Extract coordinates enclosed by a matplotlib patch.

Question

I have created an ellipse using matplotlib.patches.ellipse as shown below:

patch = mpatches.Ellipse(center, major_ax, minor_ax, angle_deg, fc='none', ls='solid', ec='g', lw='3.')

What I want is a list of all the integer coordinates enclosed inside this patch. I.e. If I was to plot this ellipse along with every integer point on the same grid, how many of those points are enclosed in the ellipse?

I have tried seeing if I can extract the equation of the ellipse so I can loop through each point and see whether it falls within the line but I can't seem to find an obvious way to do this, it becomes more complicated as the major axis of the ellipse can be orientated at any angle. The information to do this must be stored in patches somewhere, but I can't seem to find it.

Any advice on this would be much appreciated.

Answer 1

Ellipse objects have a method contains_point which will return 1 if the point is in the ellipse, 0 other wise.

Stealing from @DrV 's answer:

import matplotlib.pyplot as plt
import matplotlib.patches
import numpy as np

# create an ellipse
el = matplotlib.patches.Ellipse((50,-23), 10, 13.7, 30, facecolor=(1,0,0,.2), edgecolor='none')

# calculate the x and y points possibly within the ellipse
y_int = np.arange(-30, -15)
x_int = np.arange(40, 60)

# create a list of possible coordinates
g = np.meshgrid(x_int, y_int)
coords = list(zip(*(c.flat for c in g)))

# create the list of valid coordinates (from untransformed)
ellipsepoints = np.vstack([p for p in coords if el.contains_point(p, radius=0)])

# just to see if this works
fig = plt.figure()
ax = fig.add_subplot(111)
ax.add_artist(el)
ep = np.array(ellipsepoints)
ax.plot(ellipsepoints[:,0], ellipsepoints[:,1], 'ko')
plt.show()

This will give you the result as below:

Answer 2

If you really want to use the methods offered by matplotlib, then:

import matplotlib.pyplot as plt
import matplotlib.patches
import numpy as np

# create an ellipse
el = matplotlib.patches.Ellipse((50,-23), 10, 13.7, 30, facecolor=(1,0,0,.2), edgecolor='none')

# find the bounding box of the ellipse
bb = el.get_window_extent()

# calculate the x and y points possibly within the ellipse
x_int = np.arange(np.ceil(bb.x0), np.floor(bb.x1) + 1, dtype='int')
y_int = np.arange(np.ceil(bb.y0), np.floor(bb.y1) + 1, dtype='int')

# create a list of possible coordinates
g = np.meshgrid(x_int, y_int)
coords = np.array(zip(*(c.flat for c in g)))

# create a list of transformed points (transformed so that the ellipse is a unit circle)
transcoords = el.get_transform().inverted().transform(coords)
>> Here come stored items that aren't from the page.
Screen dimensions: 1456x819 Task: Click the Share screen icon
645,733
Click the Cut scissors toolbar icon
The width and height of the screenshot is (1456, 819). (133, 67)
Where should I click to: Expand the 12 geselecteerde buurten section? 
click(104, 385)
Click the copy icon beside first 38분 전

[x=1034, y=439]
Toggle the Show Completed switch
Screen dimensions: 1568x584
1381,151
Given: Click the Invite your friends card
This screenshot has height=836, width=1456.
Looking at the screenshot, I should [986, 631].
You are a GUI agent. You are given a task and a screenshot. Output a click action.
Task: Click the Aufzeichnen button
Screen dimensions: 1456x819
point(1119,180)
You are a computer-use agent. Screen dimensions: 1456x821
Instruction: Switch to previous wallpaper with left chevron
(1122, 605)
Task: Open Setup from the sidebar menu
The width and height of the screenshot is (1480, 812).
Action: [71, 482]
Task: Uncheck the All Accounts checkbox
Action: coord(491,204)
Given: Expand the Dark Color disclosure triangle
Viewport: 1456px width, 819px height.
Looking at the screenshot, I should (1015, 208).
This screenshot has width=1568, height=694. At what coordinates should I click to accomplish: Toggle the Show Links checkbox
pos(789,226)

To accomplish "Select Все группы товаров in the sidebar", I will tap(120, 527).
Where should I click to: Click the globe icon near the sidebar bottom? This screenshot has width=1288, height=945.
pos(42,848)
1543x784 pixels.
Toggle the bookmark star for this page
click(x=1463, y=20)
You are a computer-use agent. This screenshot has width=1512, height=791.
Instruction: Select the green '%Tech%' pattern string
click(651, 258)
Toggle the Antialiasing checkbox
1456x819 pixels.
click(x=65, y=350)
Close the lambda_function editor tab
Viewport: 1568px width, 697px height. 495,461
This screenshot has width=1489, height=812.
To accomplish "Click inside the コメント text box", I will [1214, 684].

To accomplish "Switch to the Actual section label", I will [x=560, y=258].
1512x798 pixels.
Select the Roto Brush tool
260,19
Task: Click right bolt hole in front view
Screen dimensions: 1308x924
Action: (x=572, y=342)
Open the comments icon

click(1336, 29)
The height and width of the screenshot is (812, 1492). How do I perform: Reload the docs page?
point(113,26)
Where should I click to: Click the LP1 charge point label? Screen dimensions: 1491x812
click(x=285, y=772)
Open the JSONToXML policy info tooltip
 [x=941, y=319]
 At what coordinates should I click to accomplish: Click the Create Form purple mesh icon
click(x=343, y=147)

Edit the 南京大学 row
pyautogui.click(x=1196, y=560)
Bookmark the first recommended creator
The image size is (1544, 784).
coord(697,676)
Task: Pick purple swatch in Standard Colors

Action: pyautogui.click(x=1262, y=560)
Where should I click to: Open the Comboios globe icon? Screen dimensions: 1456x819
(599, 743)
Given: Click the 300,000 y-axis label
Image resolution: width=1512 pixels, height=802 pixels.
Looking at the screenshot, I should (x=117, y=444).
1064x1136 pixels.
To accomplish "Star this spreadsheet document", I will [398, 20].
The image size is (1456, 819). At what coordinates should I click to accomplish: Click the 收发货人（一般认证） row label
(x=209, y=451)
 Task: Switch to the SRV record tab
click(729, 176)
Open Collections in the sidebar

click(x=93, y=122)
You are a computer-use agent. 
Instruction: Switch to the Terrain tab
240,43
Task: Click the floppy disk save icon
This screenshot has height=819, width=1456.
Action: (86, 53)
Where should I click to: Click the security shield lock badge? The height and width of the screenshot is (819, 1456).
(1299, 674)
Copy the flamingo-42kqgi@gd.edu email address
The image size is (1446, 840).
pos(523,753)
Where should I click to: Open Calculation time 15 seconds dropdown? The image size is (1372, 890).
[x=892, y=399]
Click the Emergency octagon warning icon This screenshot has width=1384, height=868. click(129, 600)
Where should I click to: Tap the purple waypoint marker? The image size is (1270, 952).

# find the transformed coordinates which are within a unit circle
validcoords = transcoords[:,0]**2 + transcoords[:,1]**2 < 1.0

# create the list of valid coordinates (from untransformed)
ellipsepoints = coords[validcoords]

# just to see if this works
fig = plt.figure()
ax = fig.add_subplot(111)
ax.add_artist(el)
ep = np.array(ellipsepoints)
ax.plot(ellipsepoints[:,0], ellipsepoints[:,1], 'ko')

Seems to work:

(Zooming in reveals that even the points hanging on the edge are inside.)

The point here is that matplotlib handles ellipses as transformed circles (translate, rotate, scale, anything affine). If the transform is applied in reverse, the result is a unit circle at origin, and it is very simple to check if a point is within that.

Just a word of warning: The get_window_extent may not be extremely reliable, as it seems to use the spline approximation of a circle. Also, see tcaswell's comment on the renderer-dependency.

In order to find a more reliable bounding box, you may:

• create a horizontal and vertical vector into the plot coordinates (their position is not important, ([0,0],[1,0]) and ([0,0], [0,1]) will do)

• transform these vectors into the ellipse coordinates (the get_transform, etc.)

• find in the ellipse coordinate system (i.e. the system where the ellipse is a unit circle around the origin) the four tangents of the circle which are parallel to these two vectors

• find the intersection points of the vectors (4 intersections, but 2 diagonal will be enough)

• transform the intersection points back to the plot coordinates

This will give an accurate (but of course limited by the numerical precision) square bounding box.

However, you may use a simple approximation:

• all possible points are within a circle whose center is the same as that of the ellipse and whose diameter is the same as that of the major axis of the ellipse

In other words, all possible points are within a square bounding box which is between x0+-m/2, y0+-m/2, where (x0, y0) is the center of the ellipse and m the major axis.